Copy the rows below, swapping each "target" for "item" and changing nothing else.

□ □ □

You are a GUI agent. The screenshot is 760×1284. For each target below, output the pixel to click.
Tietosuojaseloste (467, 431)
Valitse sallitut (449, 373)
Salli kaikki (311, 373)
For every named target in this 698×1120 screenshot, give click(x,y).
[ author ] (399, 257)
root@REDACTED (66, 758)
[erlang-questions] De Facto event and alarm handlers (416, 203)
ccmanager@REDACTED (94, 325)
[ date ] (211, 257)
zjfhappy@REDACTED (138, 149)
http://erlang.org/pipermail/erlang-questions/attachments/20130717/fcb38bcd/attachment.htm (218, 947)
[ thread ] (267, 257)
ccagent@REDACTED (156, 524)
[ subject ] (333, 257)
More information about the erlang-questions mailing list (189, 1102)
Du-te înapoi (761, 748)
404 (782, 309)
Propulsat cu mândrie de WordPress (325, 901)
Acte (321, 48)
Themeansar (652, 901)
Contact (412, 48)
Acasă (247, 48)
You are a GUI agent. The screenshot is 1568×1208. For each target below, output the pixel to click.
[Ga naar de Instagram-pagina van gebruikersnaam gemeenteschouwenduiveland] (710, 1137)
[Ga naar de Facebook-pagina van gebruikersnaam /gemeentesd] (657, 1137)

□ □ □

ANSWER FOR THE TASK:
You are a GUI agent. The screenshot is 760×1284. For each item below, output the pixel to click.
Tietosuojaseloste (467, 431)
Valitse sallitut (449, 373)
Salli kaikki (311, 373)
For every named item in this 698×1120 screenshot, give click(x,y).
[ author ] (399, 257)
root@REDACTED (66, 758)
[erlang-questions] De Facto event and alarm handlers (416, 203)
ccmanager@REDACTED (94, 325)
[ date ] (211, 257)
zjfhappy@REDACTED (138, 149)
http://erlang.org/pipermail/erlang-questions/attachments/20130717/fcb38bcd/attachment.htm (218, 947)
[ thread ] (267, 257)
ccagent@REDACTED (156, 524)
[ subject ] (333, 257)
More information about the erlang-questions mailing list (189, 1102)
Du-te înapoi (761, 748)
404 (782, 309)
Propulsat cu mândrie de WordPress (325, 901)
Acte (321, 48)
Themeansar (652, 901)
Contact (412, 48)
Acasă (247, 48)
You are a GUI agent. The screenshot is 1568×1208. For each item below, output the pixel to click.
[Ga naar de Instagram-pagina van gebruikersnaam gemeenteschouwenduiveland] (710, 1137)
[Ga naar de Facebook-pagina van gebruikersnaam /gemeentesd] (657, 1137)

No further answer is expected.